[Data records]
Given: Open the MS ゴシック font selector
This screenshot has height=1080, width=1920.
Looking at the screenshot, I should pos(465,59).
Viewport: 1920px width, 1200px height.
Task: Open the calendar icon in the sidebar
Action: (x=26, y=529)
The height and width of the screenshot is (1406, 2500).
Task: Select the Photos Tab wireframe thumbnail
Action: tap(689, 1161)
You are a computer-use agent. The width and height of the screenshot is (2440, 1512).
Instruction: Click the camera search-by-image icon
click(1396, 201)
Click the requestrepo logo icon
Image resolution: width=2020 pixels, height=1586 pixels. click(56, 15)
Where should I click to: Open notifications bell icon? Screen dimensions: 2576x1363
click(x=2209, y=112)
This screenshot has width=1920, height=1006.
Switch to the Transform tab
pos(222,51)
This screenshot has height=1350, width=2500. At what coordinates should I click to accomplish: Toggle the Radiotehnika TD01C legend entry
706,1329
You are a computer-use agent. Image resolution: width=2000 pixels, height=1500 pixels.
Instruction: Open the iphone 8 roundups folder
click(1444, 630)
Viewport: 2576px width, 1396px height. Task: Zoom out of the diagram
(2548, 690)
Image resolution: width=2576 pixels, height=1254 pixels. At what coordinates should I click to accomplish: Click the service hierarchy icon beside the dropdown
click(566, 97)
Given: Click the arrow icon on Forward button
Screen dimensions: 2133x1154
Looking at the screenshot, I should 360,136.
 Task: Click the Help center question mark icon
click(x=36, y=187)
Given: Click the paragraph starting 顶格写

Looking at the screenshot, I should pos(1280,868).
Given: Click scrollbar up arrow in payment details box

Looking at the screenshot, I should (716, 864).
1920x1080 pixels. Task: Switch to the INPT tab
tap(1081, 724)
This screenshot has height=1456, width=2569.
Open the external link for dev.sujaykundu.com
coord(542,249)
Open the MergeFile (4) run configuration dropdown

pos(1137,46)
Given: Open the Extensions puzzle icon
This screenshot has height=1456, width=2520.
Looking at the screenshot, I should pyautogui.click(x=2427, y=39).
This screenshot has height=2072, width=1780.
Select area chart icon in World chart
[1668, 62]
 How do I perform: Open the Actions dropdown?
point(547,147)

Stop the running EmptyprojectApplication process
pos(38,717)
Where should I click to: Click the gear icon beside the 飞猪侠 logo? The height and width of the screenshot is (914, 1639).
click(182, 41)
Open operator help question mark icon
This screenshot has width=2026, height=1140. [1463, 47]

§ Exercise prompt: Print every record above. Keep each one exactly as it is.

§ Result of the task:
Given: Open the MS ゴシック font selector
This screenshot has height=1080, width=1920.
Looking at the screenshot, I should pos(465,59).
Viewport: 1920px width, 1200px height.
Task: Open the calendar icon in the sidebar
Action: (x=26, y=529)
The height and width of the screenshot is (1406, 2500).
Task: Select the Photos Tab wireframe thumbnail
Action: tap(689, 1161)
You are a computer-use agent. The width and height of the screenshot is (2440, 1512).
Instruction: Click the camera search-by-image icon
click(1396, 201)
Click the requestrepo logo icon
Image resolution: width=2020 pixels, height=1586 pixels. click(56, 15)
Where should I click to: Open notifications bell icon? Screen dimensions: 2576x1363
click(x=2209, y=112)
This screenshot has width=1920, height=1006.
Switch to the Transform tab
pos(222,51)
This screenshot has height=1350, width=2500. At what coordinates should I click to accomplish: Toggle the Radiotehnika TD01C legend entry
706,1329
You are a computer-use agent. Image resolution: width=2000 pixels, height=1500 pixels.
Instruction: Open the iphone 8 roundups folder
click(1444, 630)
Viewport: 2576px width, 1396px height. Task: Zoom out of the diagram
(2548, 690)
Image resolution: width=2576 pixels, height=1254 pixels. At what coordinates should I click to accomplish: Click the service hierarchy icon beside the dropdown
click(566, 97)
Given: Click the arrow icon on Forward button
Screen dimensions: 2133x1154
Looking at the screenshot, I should 360,136.
 Task: Click the Help center question mark icon
click(x=36, y=187)
Given: Click the paragraph starting 顶格写

Looking at the screenshot, I should pos(1280,868).
Given: Click scrollbar up arrow in payment details box

Looking at the screenshot, I should (716, 864).
1920x1080 pixels. Task: Switch to the INPT tab
tap(1081, 724)
This screenshot has height=1456, width=2569.
Open the external link for dev.sujaykundu.com
coord(542,249)
Open the MergeFile (4) run configuration dropdown

pos(1137,46)
Given: Open the Extensions puzzle icon
This screenshot has height=1456, width=2520.
Looking at the screenshot, I should pyautogui.click(x=2427, y=39).
This screenshot has height=2072, width=1780.
Select area chart icon in World chart
[1668, 62]
 How do I perform: Open the Actions dropdown?
point(547,147)

Stop the running EmptyprojectApplication process
pos(38,717)
Where should I click to: Click the gear icon beside the 飞猪侠 logo? The height and width of the screenshot is (914, 1639).
click(182, 41)
Open operator help question mark icon
This screenshot has width=2026, height=1140. [1463, 47]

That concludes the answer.